### Collected data
=== Section Start ===
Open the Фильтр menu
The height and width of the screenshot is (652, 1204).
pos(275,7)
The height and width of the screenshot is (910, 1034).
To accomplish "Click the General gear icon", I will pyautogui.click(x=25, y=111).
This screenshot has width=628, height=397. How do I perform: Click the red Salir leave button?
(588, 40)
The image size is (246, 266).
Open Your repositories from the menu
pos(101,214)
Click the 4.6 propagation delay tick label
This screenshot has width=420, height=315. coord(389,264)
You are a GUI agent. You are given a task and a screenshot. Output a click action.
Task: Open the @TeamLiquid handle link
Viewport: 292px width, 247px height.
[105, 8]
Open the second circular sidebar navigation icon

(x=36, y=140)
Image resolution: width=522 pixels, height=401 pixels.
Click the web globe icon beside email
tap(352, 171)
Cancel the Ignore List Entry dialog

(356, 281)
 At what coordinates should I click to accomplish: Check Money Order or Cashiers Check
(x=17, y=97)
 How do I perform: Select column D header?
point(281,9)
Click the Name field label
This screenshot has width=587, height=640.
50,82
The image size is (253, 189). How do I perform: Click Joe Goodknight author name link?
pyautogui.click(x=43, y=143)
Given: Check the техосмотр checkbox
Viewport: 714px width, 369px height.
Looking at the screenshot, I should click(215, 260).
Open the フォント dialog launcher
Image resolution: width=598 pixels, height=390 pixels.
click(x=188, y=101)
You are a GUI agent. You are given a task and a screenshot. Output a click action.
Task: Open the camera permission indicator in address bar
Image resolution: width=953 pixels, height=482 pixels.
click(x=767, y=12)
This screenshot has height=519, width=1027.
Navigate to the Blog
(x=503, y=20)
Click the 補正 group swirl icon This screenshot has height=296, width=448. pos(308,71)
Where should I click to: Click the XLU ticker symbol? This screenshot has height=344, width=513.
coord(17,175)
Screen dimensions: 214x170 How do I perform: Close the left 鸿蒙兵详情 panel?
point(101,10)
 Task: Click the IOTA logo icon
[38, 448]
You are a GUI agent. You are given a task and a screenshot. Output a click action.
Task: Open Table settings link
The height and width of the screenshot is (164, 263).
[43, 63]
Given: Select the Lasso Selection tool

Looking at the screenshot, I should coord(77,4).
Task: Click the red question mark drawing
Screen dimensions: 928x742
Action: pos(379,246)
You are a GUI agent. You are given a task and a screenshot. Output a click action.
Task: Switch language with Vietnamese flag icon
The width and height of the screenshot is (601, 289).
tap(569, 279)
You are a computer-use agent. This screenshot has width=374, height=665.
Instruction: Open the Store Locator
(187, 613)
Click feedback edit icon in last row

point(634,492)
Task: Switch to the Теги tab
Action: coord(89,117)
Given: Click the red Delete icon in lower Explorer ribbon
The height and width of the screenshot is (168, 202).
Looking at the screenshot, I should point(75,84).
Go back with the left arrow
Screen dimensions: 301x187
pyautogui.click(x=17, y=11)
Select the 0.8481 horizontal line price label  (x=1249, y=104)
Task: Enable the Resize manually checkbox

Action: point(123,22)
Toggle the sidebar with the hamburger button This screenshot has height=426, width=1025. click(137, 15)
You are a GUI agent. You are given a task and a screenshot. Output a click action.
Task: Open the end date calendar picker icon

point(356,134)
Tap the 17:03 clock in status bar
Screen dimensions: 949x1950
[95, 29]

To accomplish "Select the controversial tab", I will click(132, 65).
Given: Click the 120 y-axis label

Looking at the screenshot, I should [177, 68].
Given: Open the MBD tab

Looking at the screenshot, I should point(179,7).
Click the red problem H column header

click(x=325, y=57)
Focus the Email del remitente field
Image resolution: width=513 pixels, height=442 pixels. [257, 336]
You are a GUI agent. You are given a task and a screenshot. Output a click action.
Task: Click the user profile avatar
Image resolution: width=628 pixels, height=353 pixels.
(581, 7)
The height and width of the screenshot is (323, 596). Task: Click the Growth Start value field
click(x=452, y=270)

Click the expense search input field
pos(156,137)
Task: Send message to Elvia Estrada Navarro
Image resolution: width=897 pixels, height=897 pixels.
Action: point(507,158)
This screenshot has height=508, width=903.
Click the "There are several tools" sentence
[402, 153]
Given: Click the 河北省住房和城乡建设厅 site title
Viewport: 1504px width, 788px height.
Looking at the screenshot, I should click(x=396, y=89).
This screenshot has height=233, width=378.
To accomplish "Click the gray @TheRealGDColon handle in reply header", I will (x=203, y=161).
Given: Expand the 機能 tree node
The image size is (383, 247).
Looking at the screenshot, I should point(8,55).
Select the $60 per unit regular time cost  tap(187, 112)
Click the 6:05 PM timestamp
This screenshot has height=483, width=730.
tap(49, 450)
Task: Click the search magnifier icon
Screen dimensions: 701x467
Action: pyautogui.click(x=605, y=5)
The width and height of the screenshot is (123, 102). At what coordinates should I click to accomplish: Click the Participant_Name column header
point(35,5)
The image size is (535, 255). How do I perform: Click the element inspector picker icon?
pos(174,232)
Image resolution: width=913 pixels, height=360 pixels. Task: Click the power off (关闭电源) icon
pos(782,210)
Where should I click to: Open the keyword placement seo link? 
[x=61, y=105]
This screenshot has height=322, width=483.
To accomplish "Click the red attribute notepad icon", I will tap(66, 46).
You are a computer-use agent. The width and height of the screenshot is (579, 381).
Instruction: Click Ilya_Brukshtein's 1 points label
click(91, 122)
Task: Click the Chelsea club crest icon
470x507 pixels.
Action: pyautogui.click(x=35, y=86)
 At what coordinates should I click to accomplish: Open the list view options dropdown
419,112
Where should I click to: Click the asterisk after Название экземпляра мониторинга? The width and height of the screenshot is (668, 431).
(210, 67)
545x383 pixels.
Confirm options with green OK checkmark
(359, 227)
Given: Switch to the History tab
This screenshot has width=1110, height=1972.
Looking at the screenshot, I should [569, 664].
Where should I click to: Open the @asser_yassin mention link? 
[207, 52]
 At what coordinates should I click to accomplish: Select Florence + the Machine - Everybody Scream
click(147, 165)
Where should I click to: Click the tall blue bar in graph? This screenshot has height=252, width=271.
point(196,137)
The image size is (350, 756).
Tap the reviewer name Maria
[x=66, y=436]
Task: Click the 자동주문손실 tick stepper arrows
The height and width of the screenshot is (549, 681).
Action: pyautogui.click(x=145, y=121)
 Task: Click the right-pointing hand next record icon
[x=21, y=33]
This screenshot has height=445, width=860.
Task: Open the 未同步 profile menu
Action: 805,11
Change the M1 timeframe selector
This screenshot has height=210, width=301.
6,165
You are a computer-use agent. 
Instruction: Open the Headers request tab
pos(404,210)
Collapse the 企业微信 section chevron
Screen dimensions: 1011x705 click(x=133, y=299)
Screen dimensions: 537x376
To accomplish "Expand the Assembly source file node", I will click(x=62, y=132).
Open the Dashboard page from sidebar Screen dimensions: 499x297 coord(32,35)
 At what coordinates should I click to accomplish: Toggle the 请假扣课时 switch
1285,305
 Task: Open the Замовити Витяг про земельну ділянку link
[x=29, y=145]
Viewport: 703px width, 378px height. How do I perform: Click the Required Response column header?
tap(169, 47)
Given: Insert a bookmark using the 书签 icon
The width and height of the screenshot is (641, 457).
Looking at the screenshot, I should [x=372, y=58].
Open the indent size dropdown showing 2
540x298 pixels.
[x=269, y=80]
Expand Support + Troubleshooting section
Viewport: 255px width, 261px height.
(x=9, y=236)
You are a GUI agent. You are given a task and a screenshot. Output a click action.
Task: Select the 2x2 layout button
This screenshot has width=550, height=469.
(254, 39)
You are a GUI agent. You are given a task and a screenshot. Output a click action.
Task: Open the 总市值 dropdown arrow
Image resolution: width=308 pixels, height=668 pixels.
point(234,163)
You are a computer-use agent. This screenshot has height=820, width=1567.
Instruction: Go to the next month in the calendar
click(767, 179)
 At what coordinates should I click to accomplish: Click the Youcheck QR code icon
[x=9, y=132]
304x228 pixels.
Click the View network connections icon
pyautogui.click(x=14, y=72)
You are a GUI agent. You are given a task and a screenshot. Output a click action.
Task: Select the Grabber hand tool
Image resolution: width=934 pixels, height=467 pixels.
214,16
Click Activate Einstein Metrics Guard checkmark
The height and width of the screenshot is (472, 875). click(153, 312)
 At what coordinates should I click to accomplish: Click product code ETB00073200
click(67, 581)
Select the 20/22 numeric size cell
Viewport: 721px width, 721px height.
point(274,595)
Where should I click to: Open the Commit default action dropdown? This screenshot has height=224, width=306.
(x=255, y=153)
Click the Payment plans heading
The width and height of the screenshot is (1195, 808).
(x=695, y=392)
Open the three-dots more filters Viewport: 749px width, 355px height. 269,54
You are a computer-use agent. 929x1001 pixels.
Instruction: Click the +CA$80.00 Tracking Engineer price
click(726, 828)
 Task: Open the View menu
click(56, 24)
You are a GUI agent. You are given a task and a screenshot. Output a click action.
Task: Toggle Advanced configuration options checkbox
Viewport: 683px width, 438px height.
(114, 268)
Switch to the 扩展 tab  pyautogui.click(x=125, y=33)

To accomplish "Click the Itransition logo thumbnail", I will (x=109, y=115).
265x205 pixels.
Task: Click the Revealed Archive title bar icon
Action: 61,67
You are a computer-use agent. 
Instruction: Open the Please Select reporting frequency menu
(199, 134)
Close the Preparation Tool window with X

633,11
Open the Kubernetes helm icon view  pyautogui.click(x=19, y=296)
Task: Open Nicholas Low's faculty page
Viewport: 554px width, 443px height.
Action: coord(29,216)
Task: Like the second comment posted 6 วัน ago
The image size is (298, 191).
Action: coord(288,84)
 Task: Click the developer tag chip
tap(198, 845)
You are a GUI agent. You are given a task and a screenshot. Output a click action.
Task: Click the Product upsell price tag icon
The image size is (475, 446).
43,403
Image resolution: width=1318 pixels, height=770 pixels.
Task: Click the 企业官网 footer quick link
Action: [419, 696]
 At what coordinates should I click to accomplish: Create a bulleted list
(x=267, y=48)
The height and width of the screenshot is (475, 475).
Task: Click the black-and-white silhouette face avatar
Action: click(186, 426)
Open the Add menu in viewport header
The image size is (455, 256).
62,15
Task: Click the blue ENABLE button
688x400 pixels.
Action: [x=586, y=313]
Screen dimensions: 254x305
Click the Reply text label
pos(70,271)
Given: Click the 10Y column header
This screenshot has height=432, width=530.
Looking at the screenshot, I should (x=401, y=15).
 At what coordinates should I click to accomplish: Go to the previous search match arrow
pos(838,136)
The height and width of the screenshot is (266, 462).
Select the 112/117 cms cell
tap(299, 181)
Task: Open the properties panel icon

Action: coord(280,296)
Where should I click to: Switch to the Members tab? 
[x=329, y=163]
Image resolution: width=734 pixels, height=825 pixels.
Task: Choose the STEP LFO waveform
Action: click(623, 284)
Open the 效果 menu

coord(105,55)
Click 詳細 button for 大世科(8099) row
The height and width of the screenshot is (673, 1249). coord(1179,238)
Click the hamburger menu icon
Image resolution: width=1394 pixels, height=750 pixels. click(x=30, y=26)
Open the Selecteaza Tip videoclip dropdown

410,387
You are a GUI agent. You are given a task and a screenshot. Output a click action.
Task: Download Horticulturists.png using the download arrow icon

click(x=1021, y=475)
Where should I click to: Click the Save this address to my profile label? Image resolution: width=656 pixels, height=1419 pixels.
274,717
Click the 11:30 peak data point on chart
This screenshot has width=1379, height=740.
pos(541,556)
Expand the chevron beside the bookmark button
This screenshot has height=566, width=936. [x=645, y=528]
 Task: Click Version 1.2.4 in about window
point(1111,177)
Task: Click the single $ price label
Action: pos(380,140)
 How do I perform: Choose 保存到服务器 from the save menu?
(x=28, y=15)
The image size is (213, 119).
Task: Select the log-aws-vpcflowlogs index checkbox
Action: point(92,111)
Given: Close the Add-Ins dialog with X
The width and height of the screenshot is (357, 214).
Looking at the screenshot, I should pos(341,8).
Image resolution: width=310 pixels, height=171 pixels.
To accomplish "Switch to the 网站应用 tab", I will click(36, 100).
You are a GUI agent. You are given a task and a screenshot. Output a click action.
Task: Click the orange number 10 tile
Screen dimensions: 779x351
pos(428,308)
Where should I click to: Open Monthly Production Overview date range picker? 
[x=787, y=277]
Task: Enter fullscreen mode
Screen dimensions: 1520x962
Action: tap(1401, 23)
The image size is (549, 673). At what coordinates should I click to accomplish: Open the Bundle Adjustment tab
=== Section End ===
### WHAT TO WORK ON
Give back exactly the lines running from the line that has "Image resolution: width=310" to the end of the entries above.

### ANSWER BOX
Image resolution: width=310 pixels, height=171 pixels.
To accomplish "Switch to the 网站应用 tab", I will click(36, 100).
You are a GUI agent. You are given a task and a screenshot. Output a click action.
Task: Click the orange number 10 tile
Screen dimensions: 779x351
pos(428,308)
Where should I click to: Open Monthly Production Overview date range picker? 
[x=787, y=277]
Task: Enter fullscreen mode
Screen dimensions: 1520x962
Action: tap(1401, 23)
The image size is (549, 673). At what coordinates should I click to accomplish: Open the Bundle Adjustment tab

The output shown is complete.